Here’s what helped me:

Made-ahead sauce. You need 5 cups of applesauce to make a batch of this jam. It’s low-stress to sauce a bunch of apples (3 1/2 pounds per batch) ahead of time and stash the sauce in the fridge. Then, you can make the jam a day or two or three later; there’s no need for a marathon. Or, if you’ve already canned some unsweetened applesauce this fall, you can just pop the top and use that.

Not getting hurt. You’ll want to avoid the kind of splatter burns I got while making my first batches. I had never encountered such a violently explosive jam as this one was. There was a lot of hopping and hollering in the kitchen, and even two layers of splatter guards over the pot didn’t keep me from taking it in the eye several times.
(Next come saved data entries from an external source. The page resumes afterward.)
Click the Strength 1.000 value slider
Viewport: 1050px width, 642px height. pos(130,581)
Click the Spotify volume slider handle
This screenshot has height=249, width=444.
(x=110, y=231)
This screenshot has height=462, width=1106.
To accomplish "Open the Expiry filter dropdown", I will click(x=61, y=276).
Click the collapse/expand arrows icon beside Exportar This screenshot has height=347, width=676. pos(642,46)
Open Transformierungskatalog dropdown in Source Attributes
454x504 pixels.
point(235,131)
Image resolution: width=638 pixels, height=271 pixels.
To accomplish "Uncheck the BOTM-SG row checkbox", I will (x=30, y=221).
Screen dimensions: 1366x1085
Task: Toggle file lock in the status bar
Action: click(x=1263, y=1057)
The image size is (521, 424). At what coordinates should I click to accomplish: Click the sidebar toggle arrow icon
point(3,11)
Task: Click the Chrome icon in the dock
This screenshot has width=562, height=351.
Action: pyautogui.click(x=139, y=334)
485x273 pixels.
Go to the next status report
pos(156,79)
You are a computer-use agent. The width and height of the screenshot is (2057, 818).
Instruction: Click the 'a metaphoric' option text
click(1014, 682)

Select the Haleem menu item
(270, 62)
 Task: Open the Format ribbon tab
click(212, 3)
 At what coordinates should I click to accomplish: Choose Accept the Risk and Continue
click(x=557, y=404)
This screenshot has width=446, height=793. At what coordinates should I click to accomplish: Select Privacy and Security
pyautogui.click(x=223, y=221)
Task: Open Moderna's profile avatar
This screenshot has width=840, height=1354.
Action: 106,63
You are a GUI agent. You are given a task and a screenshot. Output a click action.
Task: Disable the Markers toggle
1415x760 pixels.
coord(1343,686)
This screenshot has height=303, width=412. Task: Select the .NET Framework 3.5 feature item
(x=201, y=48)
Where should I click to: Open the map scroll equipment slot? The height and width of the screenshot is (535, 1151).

It was kind of awful, until Linda sorted me out: What you need to do is keep the heat on medium, at a steady but easy boil, stirring gently and almost constantly. It also helps to use a bigger pot than you might think you need. I had the perfect experience cooking the mixture in a wide-bottomed, 11-quart maslin pan. My 5-quart pot with higher heat and less frequent stirring was downright dangerous. Don’t do that to yourself.

The finished jam is thick but easily spreadable, and I can taste the added elements — a little caramel, a hint of vanilla and rum. The salt is there but barely. I was worried it wouldn’t be that different from a flavored applesauce, but it’s not like that at all. It’s rich, jammy, and worth the scars. (Which you won’t get, anyway. I know you won’t.)

Caramel Apple Jam

5 cups unsweetened applesauce (start with 3 1/2 pounds apples)
3 1/2 cups sugar
1/2 cup water
1 tablespoon lemon juice
1/2 vanilla bean, split lengthwise
1/2 teaspoon sea salt
3 tablespoons dark rum

1. If you don’t have applesauce on hand, make your sauce. Start by coring and slicing the apples (don’t peel ‘em) and cooking them over low heat until they’re soft. I usually add about 1/2 cup of water to the pot so they don’t stick or burn. Cover the pot while the apples are cooking; they should be ready in about 20 minutes. Put the cooked apples through a food mill (use the medium screen if you have a choice) and, voilà, sauce!

2. Prepare your jars and lids.

3. In a clean, dry jam pan (at least 7-quart size, if possible) combine 2 cups of the sugar, the water, and the lemon juice. Pour the sugar into the pan evenly, rather than as a big lump to one side or something like that, because you don’t get to stir or shake the pan for the next step, which is caramelizing the sugar.

4. Without disturbing the contents of the pan, bring the syrup to a boil and let it boil gently — adjusting the heat as needed — until it turns golden brown. Watch the mixture carefully and take it off the heat before it turns darker than you’d like. (I was totally intimidated by this step before I tried it, but it was no sweat. Really. Just take the caramelized sugar off the heat when it looks tawny and pretty.)

5. While the sugar is caramelizing, measure the additional 1 1/2 cups sugar and the sea salt into a small bowl. Then, split your vanilla bean lengthwise and, using your thumbnail, scrape the seeds from the bean into the sugar and salt. Combine well, then toss the pod into the sugar, too. Set the bowl aside.

6. When the caramel is ready, add the applesauce and the rest of the sugar, vanilla bean and all. Turn the heat to medium-low and stir the mixture until the sugar and caramel completely dissolve. Then bring the jam to a boil and cook, stirring frequently, for 8-10 minutes. This is the part where you need to monitor the temperature — reducing it if necessary — and stir the jam steadily enough to keep it from attacking you. You will know the jam is done when it thickens up and your stirring spoon very briefly leaves a clear track at the bottom of the pan.

7. Remove the jam from the heat, discard the vanilla bean, and stir in the rum. Ladle or pour the hot jam into your sterilized jars. Wipe the rims clean and add the lids. Process 10 minutes in a hot water-bath canner.